━━━━━ Materials provided

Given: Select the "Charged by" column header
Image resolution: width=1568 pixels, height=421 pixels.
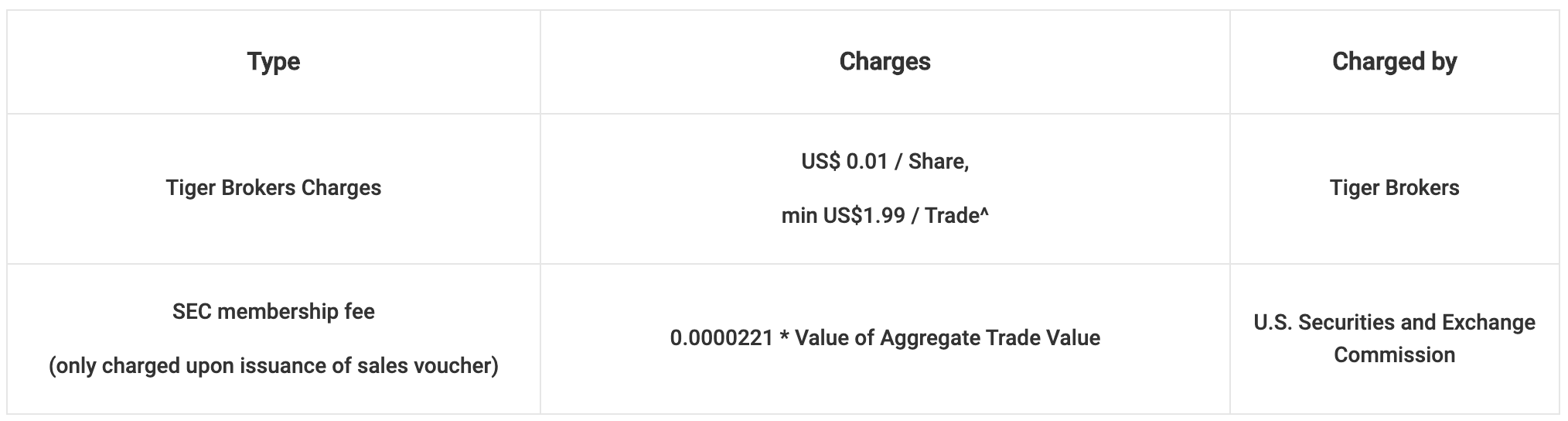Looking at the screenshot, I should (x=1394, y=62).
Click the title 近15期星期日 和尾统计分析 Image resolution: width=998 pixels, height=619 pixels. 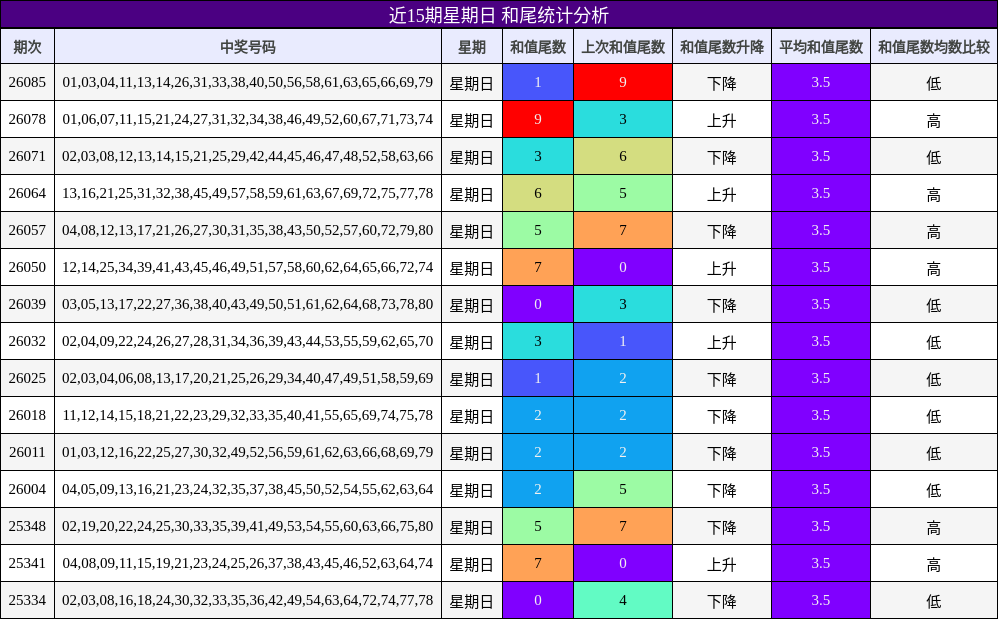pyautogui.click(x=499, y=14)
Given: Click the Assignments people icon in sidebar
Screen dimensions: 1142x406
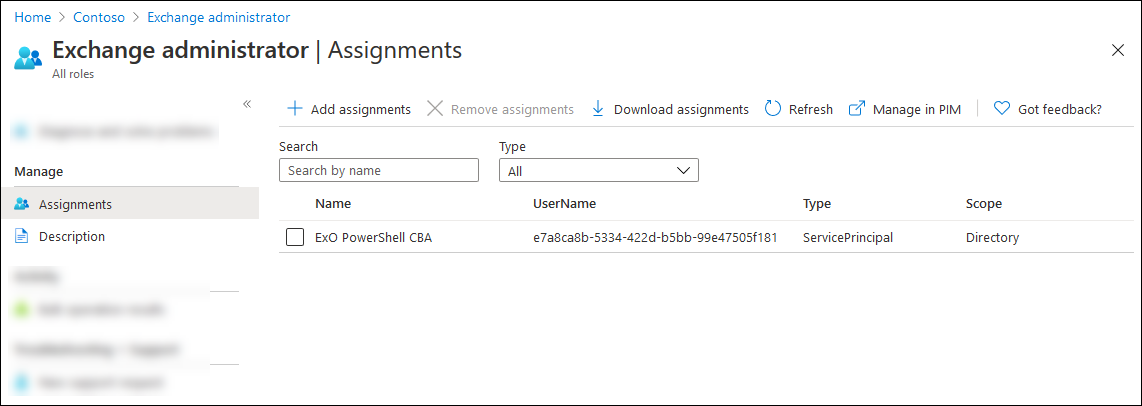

━━━━━━━━━━

» Work order
Please find each line in the records above that holds the word "Given", and copy it.

» Result of this task
Given: Select the "Charged by" column header
Given: Click the Assignments people icon in sidebar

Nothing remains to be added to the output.